At the end of the day, however, content marketing is not good enough on its own and neither is trend surfing. At the end of the day, all of these things are just more and more elaborate and compelling lures — it’s all baiting the trap.

What do you have planned for when the trap is sprung? Punji trapping pit? Steel jaw legholds? A snare? Drag noose? Twitch-up? Deadfall? Conibear?

Maybe a catch-and-release cage trap — non-lethal (but you need that meat!) Maybe a glue trap, then. Well, you obviously don’t want to literally trap your prospects, do you? But what is the figurative marketing trap? The email list, of course, a Feedburner RSS subscription, or maybe signing up for a free white paper, a sign-up form, or even just a contact form.

VC126380lOtherwise, everything’s ephemeral.
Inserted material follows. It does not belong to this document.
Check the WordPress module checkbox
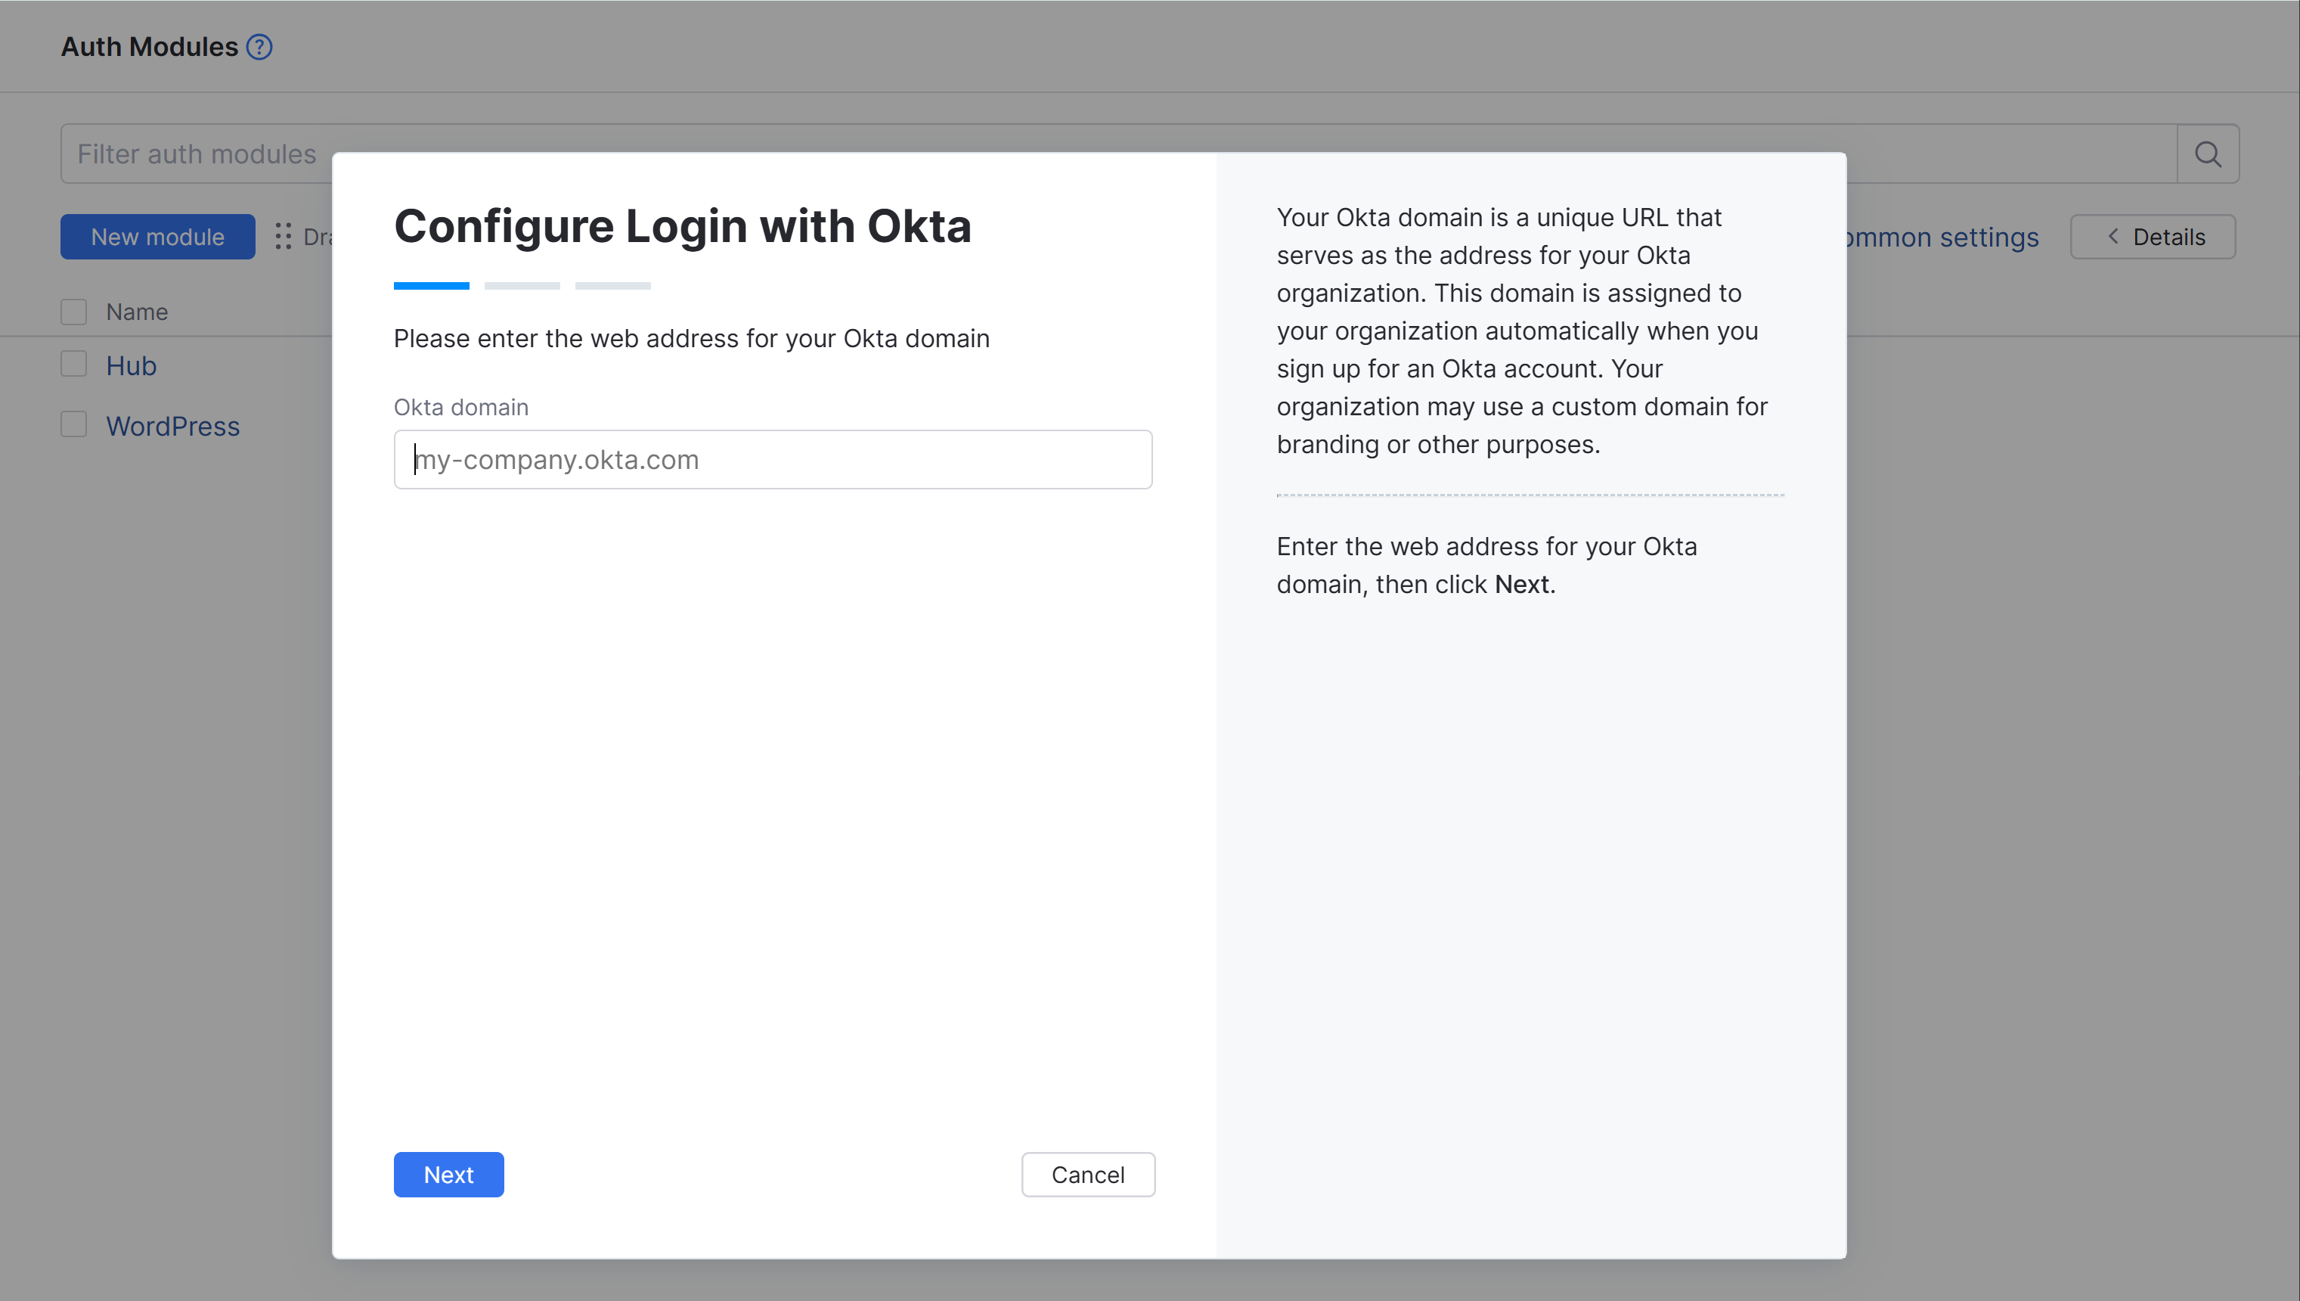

More like signing up for a safari in Africa and bringing your Nikon in lieu of digging elephant-sized holes and covering them up or — better — bringing a .470 Nitro Express elephant gun; however, that’ll take us to hunting and this is about trapping.

One of the downsides of trapping is that most game is too smart for traps; another issue is that traps are mostly good for small- to medium-sized varmints; you’ll also only just get what you get; finally, the trap doesn’t always hold or you might not be able to rush around making sure all your traps are freshly-baited and attended to — it really is a full-time job.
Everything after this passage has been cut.